I'm sure the reader has heard this famous saying from Einstein in a 1926 letter to fellow physicist Max Born. Perhaps not so clear to most people is what God and what dice Einstein was referring to. His worries reflect a deep concern about how far our explanations of Nature can go. They speak to the heart of what science is, an issue that remains contentious to this day.
Einstein was referring to quantum physics, the physics that describes the behavior of molecules, atoms and subatomic particles — like electrons and the Higgs boson. The "dice" relate to probabilities, the fact that in the quantum world the cozy determinism of our classical worldview goes down the drain.
In our everyday life objects follow well-behaved histories from point A to point B. In the realm of the very small this determinism fails completely. We can, at most, compute probabilities that a particle will be at this or that point in space (within the accuracy of the measuring device). Even more bizarre, before we detect a particle we can't even tell if it exists. All we have is potentiality.
In an extreme interpretation, we can say that the act of detection "creates" the particle. But if that's the case, what about bigger objects? Aren't they made of atoms, which are quantum objects? Does a mountain only exist when we look at it? Surely, that's kind of ridiculous. Mount Everest is there whether we look at it or not. But how can you tell?
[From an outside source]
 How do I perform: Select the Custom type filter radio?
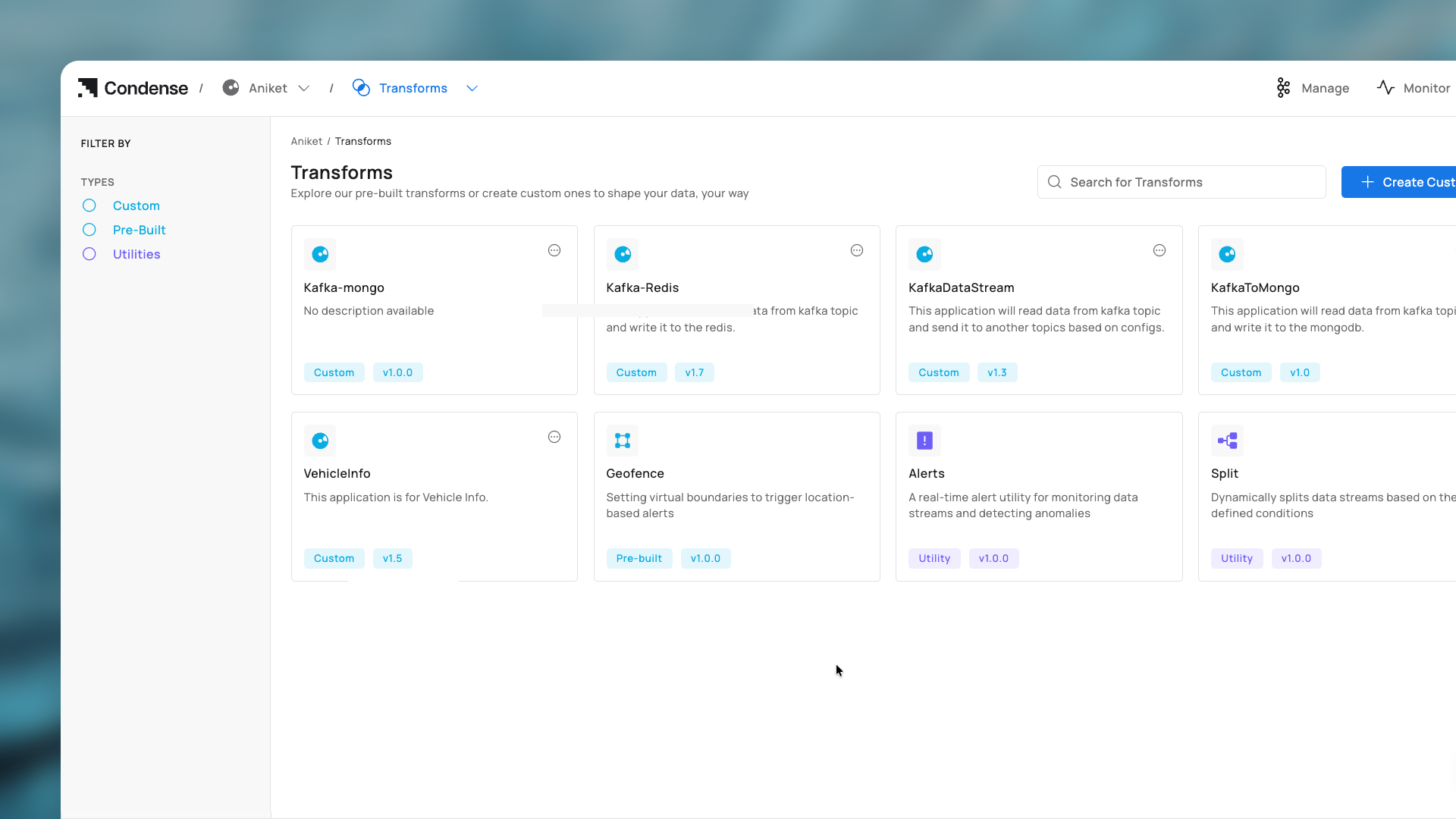(x=89, y=206)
Do we know that Mount Everest is out there when we are not looking, or do we infer that from common sense?
To Einstein, this loss of predictive determinism couldn't be the last word in our description of Nature. Another theory, deeper and broader, should be able to explain the paradoxes of the quantum world. Was he right?
A lot has happened in eight decades. Experiments have tried again and again to find flaws in traditional quantum mechanics, perhaps opening a window into an alternative theory. All to no avail: it really looks as if quantum mechanics is here to stay. Nature is inherently uncertain and we have to come to terms with it.
Heisenberg's uncertainty principle, stating that we can't know both position and velocity of a particle with arbitrary accuracy, is more than an obstacle to knowledge; it's the way Nature operates. God does seem to play dice, and the tremendous successes of quantum physics are a testament to our ability to make sense of a very bizarre state of affairs.
Einstein's sentence in his letter to Born is actually different from the snippet above:
Quantum mechanics demands serious attention. But an inner voice tells me that this is not the true Jacob. The theory accomplishes a lot, but it does not bring us closer to the secrets of the Old One. In any case, I am convinced that He does not play dice.